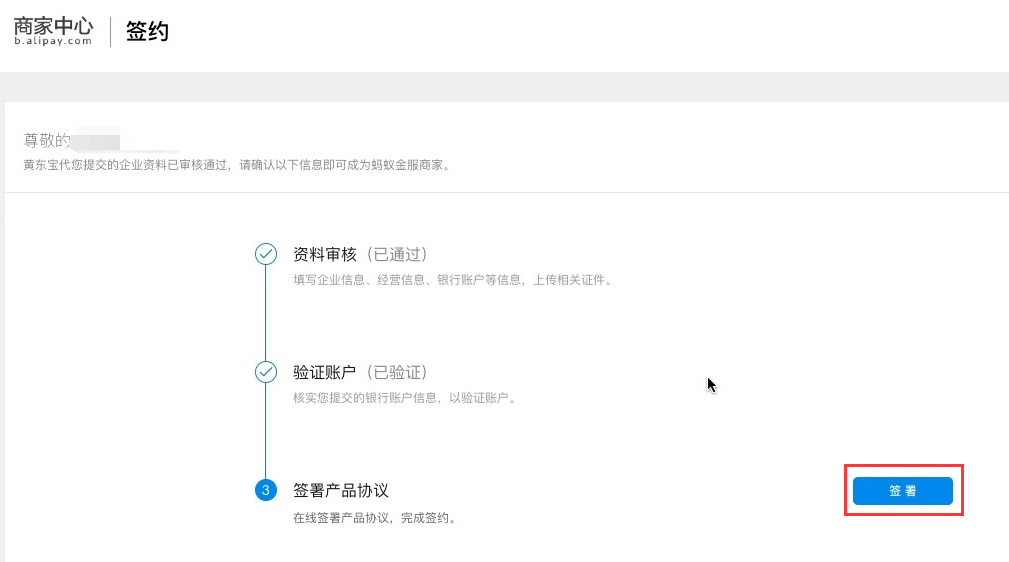Select the 签署产品协议 step title

340,490
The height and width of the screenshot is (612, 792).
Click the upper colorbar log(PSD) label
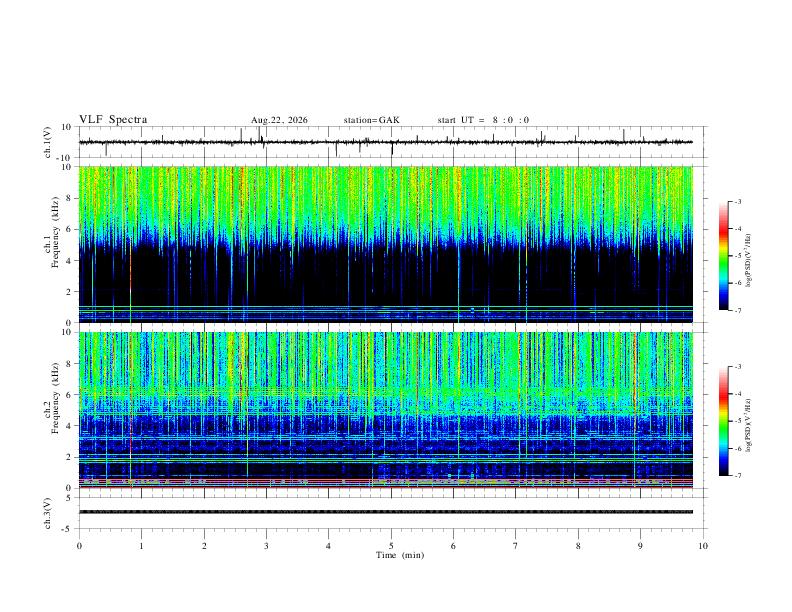pos(748,261)
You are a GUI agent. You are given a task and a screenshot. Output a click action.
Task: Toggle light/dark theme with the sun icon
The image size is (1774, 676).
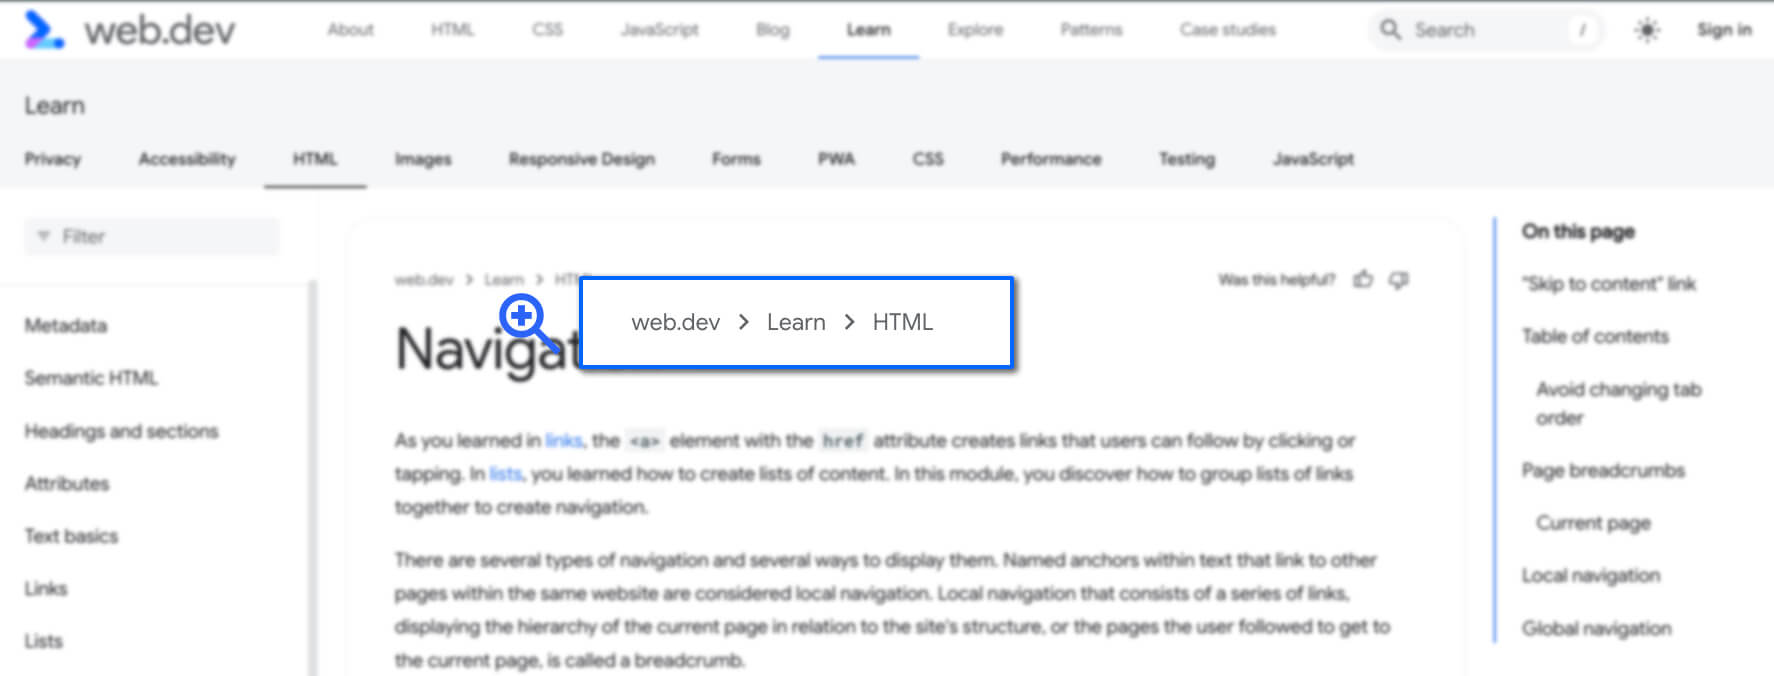point(1646,30)
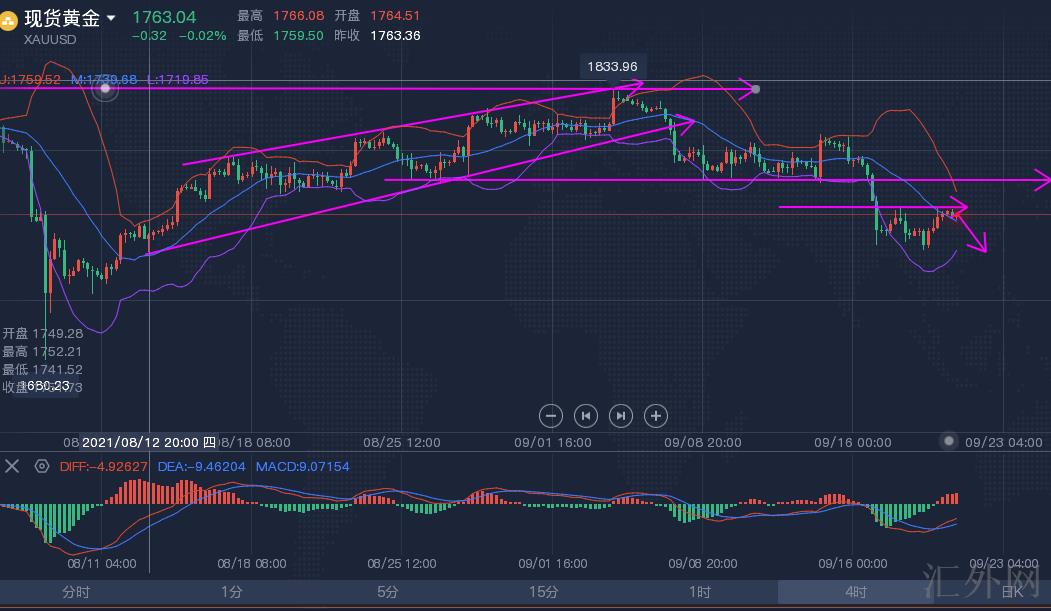1051x611 pixels.
Task: Jump to previous candles with skip-back button
Action: [x=586, y=416]
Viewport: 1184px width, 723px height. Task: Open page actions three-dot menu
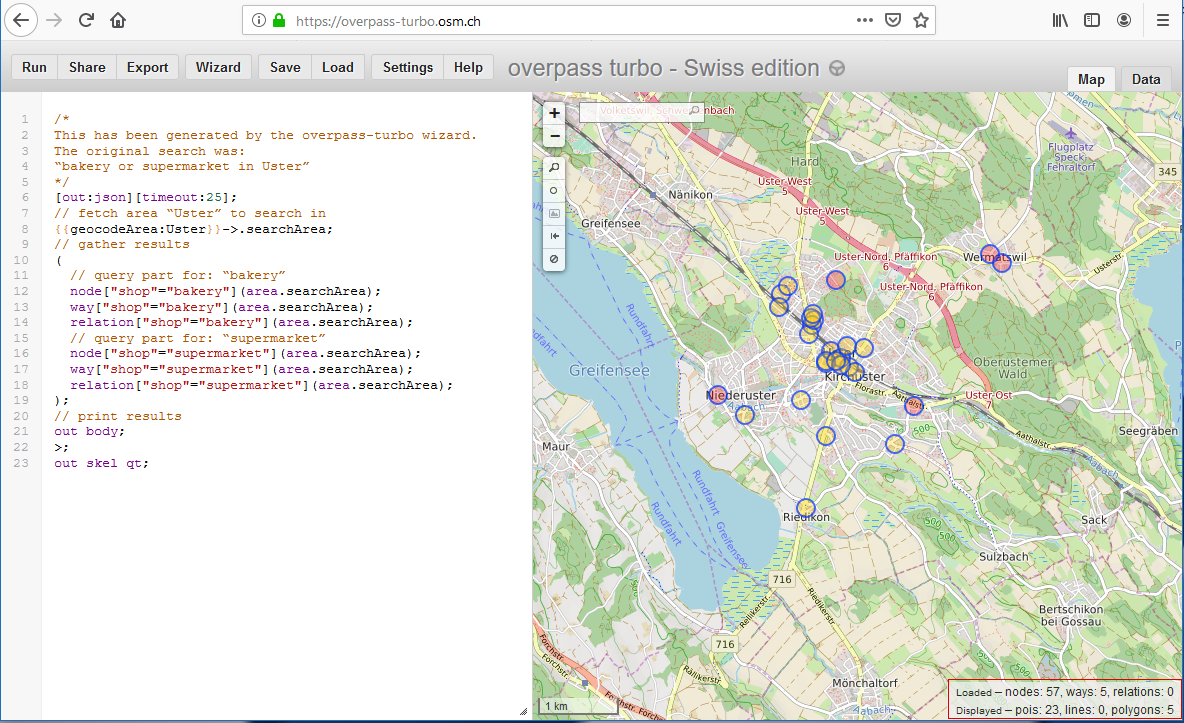click(x=864, y=20)
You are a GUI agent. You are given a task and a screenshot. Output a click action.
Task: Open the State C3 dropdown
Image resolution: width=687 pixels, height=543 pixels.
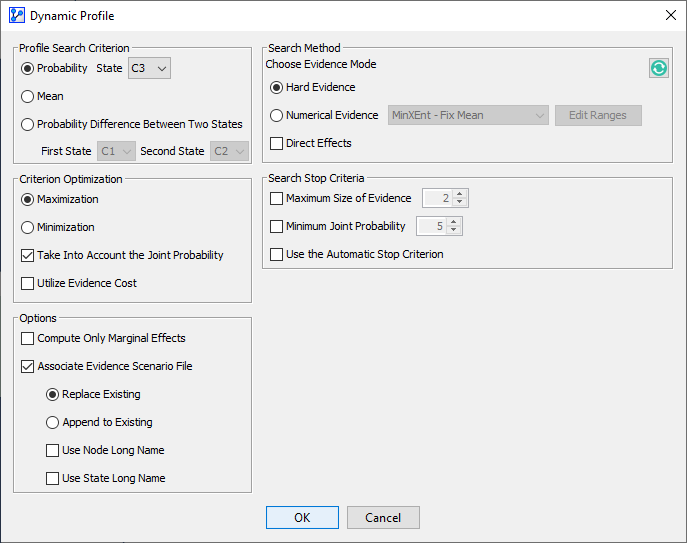coord(150,68)
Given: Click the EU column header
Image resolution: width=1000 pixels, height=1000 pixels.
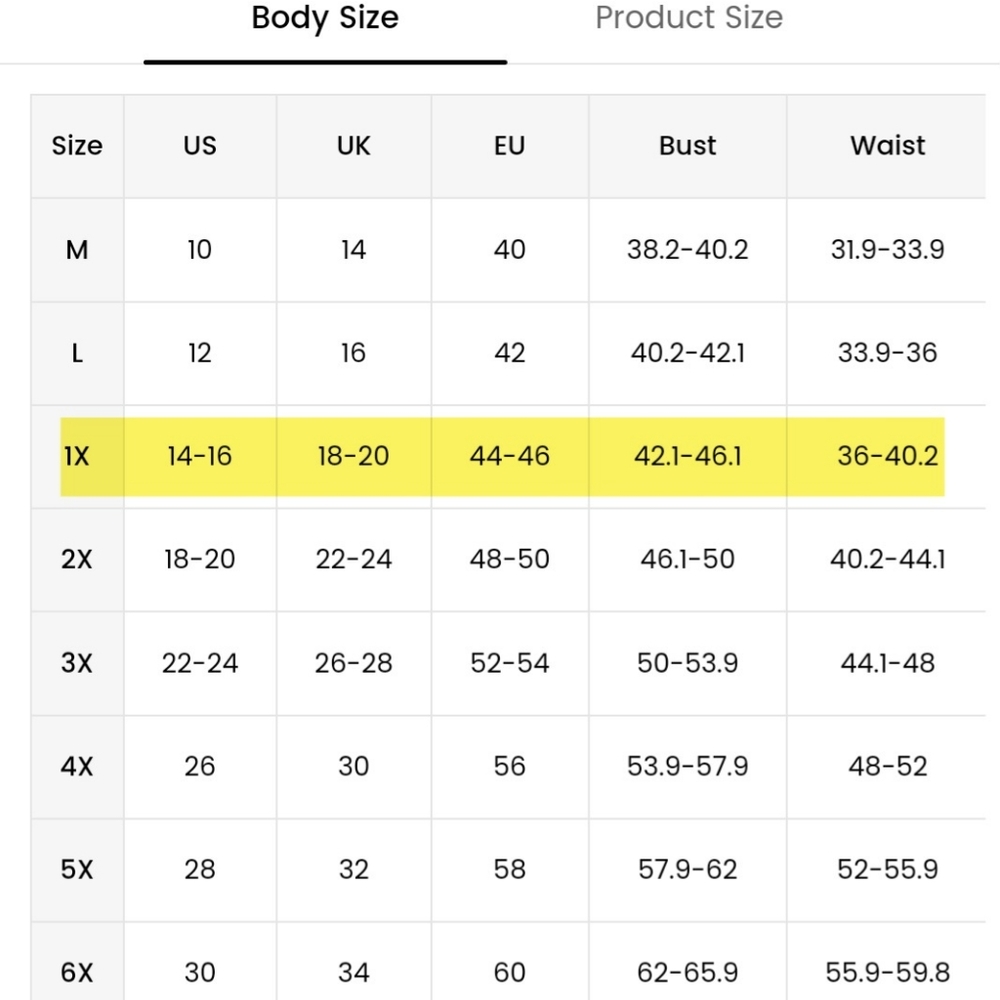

════════════════════

WHAT YOU SHOULD DO: Can you transcribe every row above word for word, leaving out the pictures?

OUTPUT OF THE EXERCISE:
Select the 签署产品协议 step title

340,490
The height and width of the screenshot is (612, 792).
Click the upper colorbar log(PSD) label
pos(748,261)
You are a GUI agent. You are given a task and a screenshot. Output a click action.
Task: Toggle light/dark theme with the sun icon
The image size is (1774, 676).
point(1646,30)
1051x611 pixels.
Task: Jump to previous candles with skip-back button
Action: [x=586, y=416]
Viewport: 1184px width, 723px height. Task: Open page actions three-dot menu
click(x=864, y=20)
You are a GUI agent. You are given a task and a screenshot. Output a click action.
Task: Open the State C3 dropdown
Image resolution: width=687 pixels, height=543 pixels.
coord(150,68)
Given: Click the EU column header
Image resolution: width=1000 pixels, height=1000 pixels.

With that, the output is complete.